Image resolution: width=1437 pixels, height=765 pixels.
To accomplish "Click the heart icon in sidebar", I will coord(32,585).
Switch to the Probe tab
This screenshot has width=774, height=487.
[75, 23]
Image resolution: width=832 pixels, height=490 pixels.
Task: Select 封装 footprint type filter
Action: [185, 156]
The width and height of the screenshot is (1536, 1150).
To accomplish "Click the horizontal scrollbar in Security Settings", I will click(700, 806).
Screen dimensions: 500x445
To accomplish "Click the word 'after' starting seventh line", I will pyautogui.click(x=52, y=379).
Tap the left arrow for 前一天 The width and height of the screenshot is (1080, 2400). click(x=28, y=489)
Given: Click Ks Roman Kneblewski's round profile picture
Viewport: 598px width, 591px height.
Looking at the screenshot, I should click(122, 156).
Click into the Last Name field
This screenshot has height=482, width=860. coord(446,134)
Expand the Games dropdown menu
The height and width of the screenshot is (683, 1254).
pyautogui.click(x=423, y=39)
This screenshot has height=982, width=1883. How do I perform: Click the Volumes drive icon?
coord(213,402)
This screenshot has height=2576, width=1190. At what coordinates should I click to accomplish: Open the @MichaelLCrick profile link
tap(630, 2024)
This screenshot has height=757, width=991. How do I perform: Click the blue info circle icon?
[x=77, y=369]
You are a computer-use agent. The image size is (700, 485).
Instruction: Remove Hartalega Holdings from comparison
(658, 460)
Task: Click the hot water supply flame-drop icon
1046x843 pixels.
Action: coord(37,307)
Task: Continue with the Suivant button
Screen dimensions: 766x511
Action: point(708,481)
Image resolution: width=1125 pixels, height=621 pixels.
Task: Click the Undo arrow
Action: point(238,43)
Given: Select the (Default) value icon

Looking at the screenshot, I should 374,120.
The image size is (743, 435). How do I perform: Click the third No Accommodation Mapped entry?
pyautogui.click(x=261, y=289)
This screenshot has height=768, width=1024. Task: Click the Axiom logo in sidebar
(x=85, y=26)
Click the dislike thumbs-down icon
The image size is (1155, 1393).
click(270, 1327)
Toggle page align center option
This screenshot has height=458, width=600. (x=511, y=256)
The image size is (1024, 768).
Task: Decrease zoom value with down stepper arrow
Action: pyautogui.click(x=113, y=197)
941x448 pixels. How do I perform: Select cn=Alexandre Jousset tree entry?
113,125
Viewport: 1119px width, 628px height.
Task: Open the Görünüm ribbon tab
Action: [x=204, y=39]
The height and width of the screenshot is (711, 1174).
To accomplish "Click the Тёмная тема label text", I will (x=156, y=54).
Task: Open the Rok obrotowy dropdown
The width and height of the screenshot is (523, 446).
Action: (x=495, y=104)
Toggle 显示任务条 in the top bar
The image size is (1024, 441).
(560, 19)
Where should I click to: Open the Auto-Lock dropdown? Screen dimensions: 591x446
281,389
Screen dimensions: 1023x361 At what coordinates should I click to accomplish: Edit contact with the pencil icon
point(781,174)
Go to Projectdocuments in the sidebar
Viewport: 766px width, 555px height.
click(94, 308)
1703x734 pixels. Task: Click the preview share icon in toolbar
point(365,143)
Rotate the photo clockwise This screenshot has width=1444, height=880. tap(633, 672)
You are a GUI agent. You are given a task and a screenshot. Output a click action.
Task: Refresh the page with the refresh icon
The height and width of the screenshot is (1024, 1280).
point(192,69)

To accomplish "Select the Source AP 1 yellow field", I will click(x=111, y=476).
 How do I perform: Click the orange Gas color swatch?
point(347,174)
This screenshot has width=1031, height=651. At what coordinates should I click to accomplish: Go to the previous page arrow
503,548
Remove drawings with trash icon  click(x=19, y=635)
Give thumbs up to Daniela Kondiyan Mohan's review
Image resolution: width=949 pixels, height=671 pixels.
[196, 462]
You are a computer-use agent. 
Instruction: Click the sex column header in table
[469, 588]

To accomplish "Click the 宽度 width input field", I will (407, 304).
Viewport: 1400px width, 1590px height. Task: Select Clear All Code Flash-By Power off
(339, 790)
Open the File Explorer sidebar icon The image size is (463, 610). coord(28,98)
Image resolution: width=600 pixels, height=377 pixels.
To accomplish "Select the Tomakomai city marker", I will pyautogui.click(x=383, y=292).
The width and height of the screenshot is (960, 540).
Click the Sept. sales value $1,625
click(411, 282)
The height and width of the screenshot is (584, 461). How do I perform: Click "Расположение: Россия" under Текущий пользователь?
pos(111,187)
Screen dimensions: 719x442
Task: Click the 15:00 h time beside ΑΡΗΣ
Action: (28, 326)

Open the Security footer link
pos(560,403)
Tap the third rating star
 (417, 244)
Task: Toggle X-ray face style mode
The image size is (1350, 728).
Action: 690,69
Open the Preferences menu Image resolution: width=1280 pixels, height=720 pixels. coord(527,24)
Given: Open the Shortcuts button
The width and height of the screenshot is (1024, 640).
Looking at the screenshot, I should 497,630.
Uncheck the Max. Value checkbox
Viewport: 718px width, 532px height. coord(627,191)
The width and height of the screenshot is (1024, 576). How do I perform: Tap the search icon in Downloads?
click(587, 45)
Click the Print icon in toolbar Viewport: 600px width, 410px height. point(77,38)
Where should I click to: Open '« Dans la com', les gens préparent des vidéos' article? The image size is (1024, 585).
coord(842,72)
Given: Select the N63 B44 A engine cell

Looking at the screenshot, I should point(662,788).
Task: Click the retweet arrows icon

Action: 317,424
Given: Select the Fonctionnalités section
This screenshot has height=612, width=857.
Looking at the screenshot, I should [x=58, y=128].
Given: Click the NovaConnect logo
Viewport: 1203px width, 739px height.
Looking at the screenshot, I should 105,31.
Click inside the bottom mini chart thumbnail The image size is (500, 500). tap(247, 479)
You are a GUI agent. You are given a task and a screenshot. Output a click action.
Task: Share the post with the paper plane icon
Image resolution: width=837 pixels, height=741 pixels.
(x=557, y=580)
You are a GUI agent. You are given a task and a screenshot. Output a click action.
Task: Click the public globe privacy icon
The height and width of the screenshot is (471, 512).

__Work required__:
Your answer must be the lines from the one containing "is (1024, 585)." to the last line of the entries, repeated exactly and with nothing else.

__Task answer__:
Where should I click to: Open '« Dans la com', les gens préparent des vidéos' article? The image size is (1024, 585).
coord(842,72)
Given: Select the N63 B44 A engine cell

Looking at the screenshot, I should point(662,788).
Task: Click the retweet arrows icon

Action: 317,424
Given: Select the Fonctionnalités section
This screenshot has height=612, width=857.
Looking at the screenshot, I should [x=58, y=128].
Given: Click the NovaConnect logo
Viewport: 1203px width, 739px height.
Looking at the screenshot, I should 105,31.
Click inside the bottom mini chart thumbnail The image size is (500, 500). tap(247, 479)
You are a GUI agent. You are given a task and a screenshot. Output a click action.
Task: Share the post with the paper plane icon
Image resolution: width=837 pixels, height=741 pixels.
(x=557, y=580)
You are a GUI agent. You are given a task and a screenshot. Output a click action.
Task: Click the public globe privacy icon
The height and width of the screenshot is (471, 512).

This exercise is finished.